Meski demikian, ia tetap menyadari pentingnya menjaga keseimbangan antara hobi dan tanggung jawab akademis. ia juga harus menghadapi stereotip negatif yang kerap melekat pada istilah wibu.
Azhari menegaskan bahwa cosplay adalah bentuk apresiasi budaya, bukan sekadar meniru secara berlebihan. “Istilah ini sering menjadi ejekan, tetapi dalam komunitas kami, itu adalah label umum untuk penggemar anime,” tuturnya.
Azhari berharap adanya unit kegiatan mahasiswa (UKM) khusus yang dapat memfasilitasi minat mahasiswa terhadap budaya Jepang. Pada akhirnya, cosplay bukan sekadar hobi, tetapi juga media untuk mengekspresikan diri, menjalin hubungan, dan mengenal budaya lain.
Namun, dalam konteks masyarakat yang menjunjung tinggi norma agama dan adat, penting bagi para cosplayer untuk menjaga keseimbangan antara hobi dan nilai-nilai lokal. “Dengan disiplin waktu dan menjaga batasan, cosplay dapat menjadi bentuk apresiasi budaya yang positif,” tutup Azhari.
Fenomena ini menuai beragam tanggapan. Reza Fahmi, pakar psikologi UIN IB, melihat obsesi terhadap budaya Jepang sebagai bentuk penghargaan yang kebablasan. Menurutnya, kecenderungan ini dapat mengesampingkan budaya lokal dan berpotensi menimbulkan gangguan psikologis.
“Kita hidup di lingkungan yang menjunjung tinggi norma agama dan adat. Budaya Jepang memiliki akar kepercayaan Shinto, yang sangat bertolak belakang dengan ajaran Islam,” jelasnya.
Ia juga menyoroti tren cosplay pria yang mengenakan kostum wanita sebagai bentuk perilaku yang melampaui batas penghormatan terhadap budaya asing.
Sementara itu, Fadli Ma’arif Wiguna, teman sekelas Azhari, memiliki pandangan yang lebih moderat.

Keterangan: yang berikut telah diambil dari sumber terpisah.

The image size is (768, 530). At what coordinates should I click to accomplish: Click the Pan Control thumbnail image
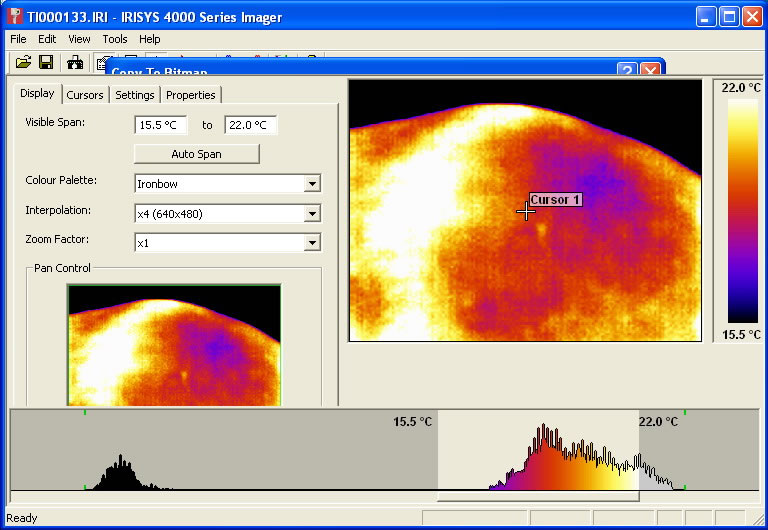[174, 345]
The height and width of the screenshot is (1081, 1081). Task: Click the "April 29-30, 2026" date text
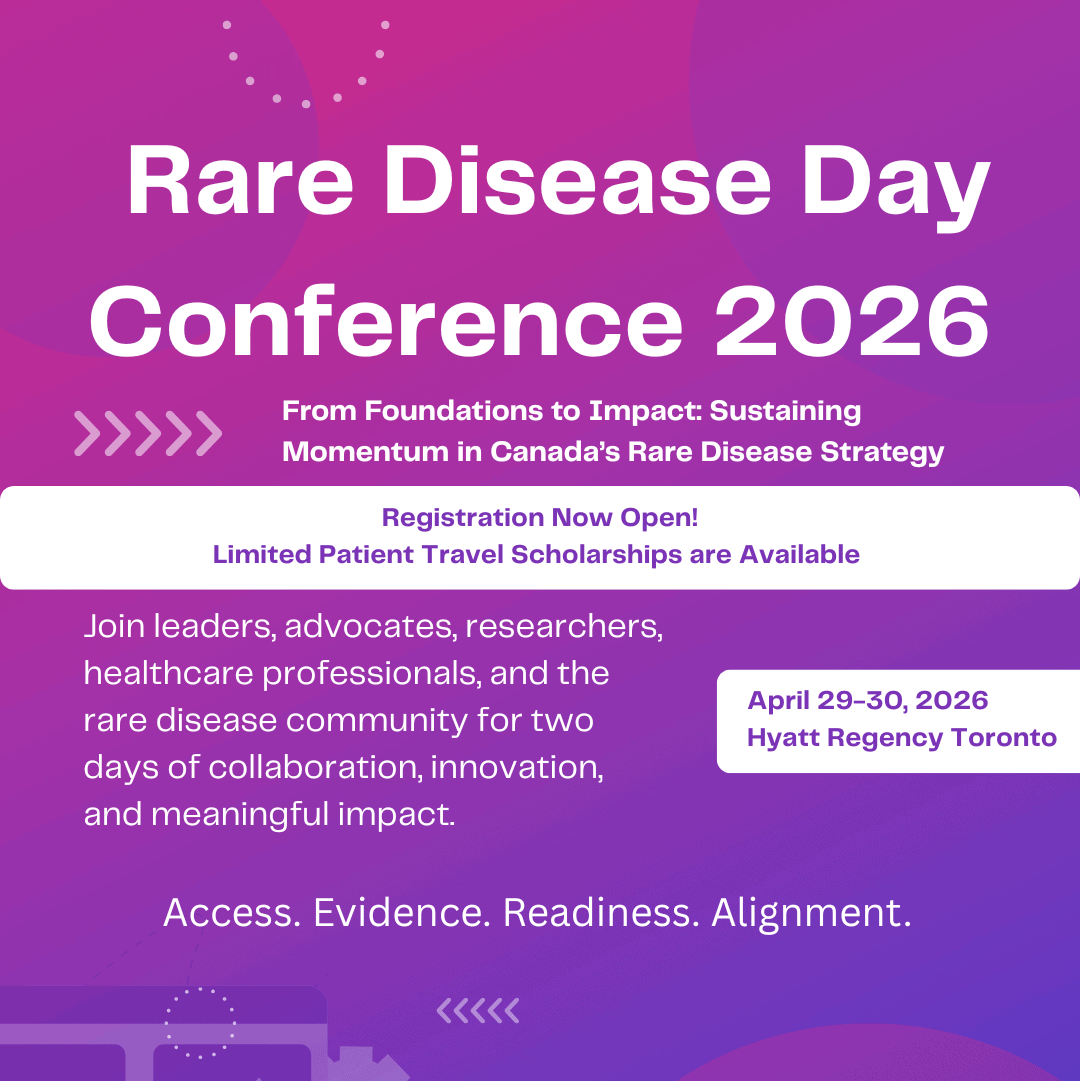867,700
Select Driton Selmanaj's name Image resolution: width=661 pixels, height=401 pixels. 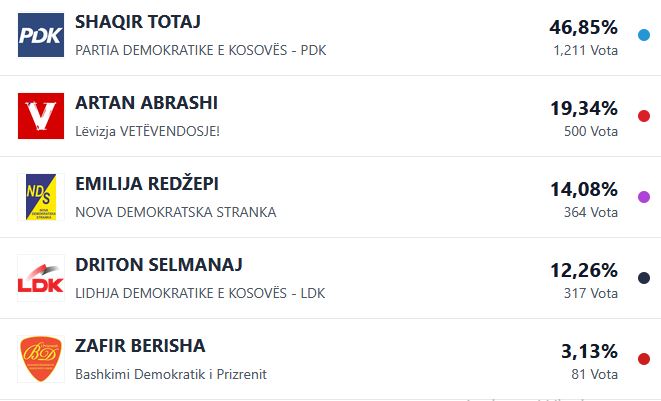[159, 265]
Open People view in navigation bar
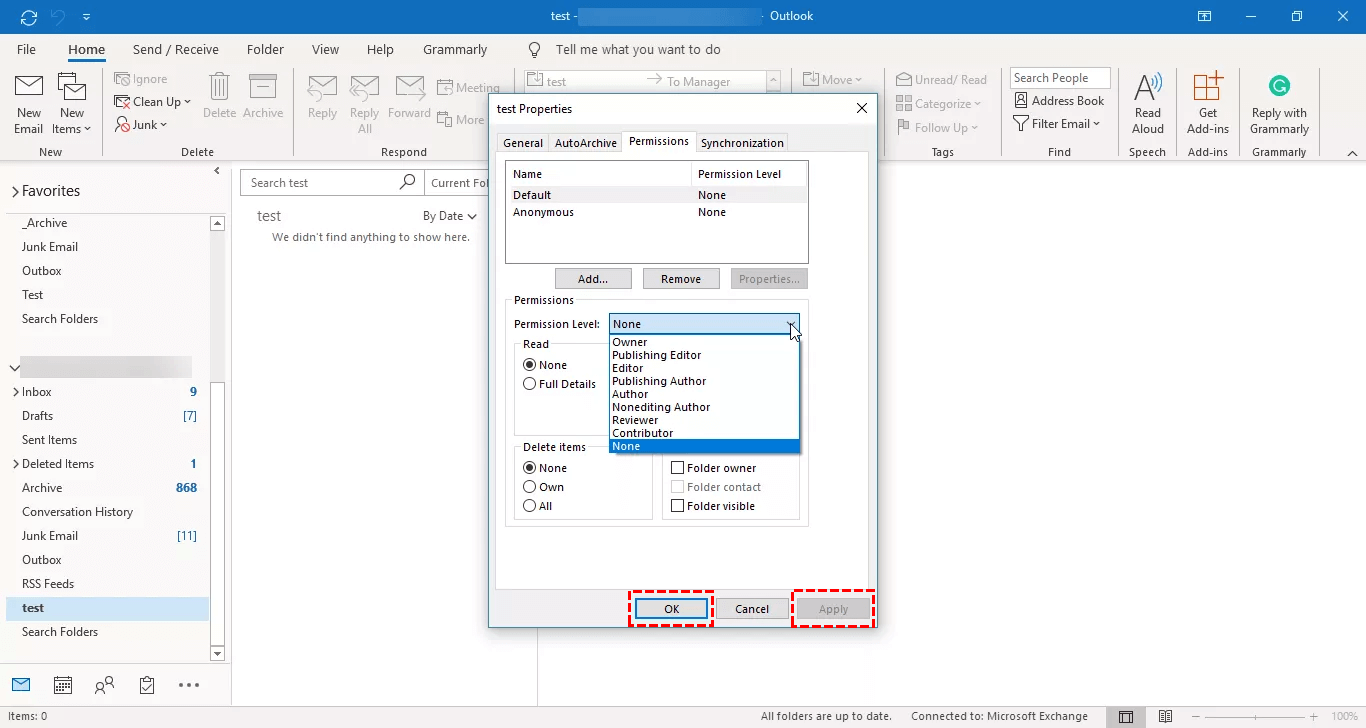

Ia menganggap cosplay sebagai bentuk kreativitas yang sah selama tidak melanggar norma. “Selama masih sesuai gender dan tidak melanggar aturan kampus, saya tidak melihat masalah,” katanya.
Namun, Fadli juga berharap agar komunitas cosplay tidak terlalu menonjolkan aktivitasnya di lingkungan akademis. “Di kampus, identitas sebagai mahasiswa tetap harus diutamakan,” tambahnya.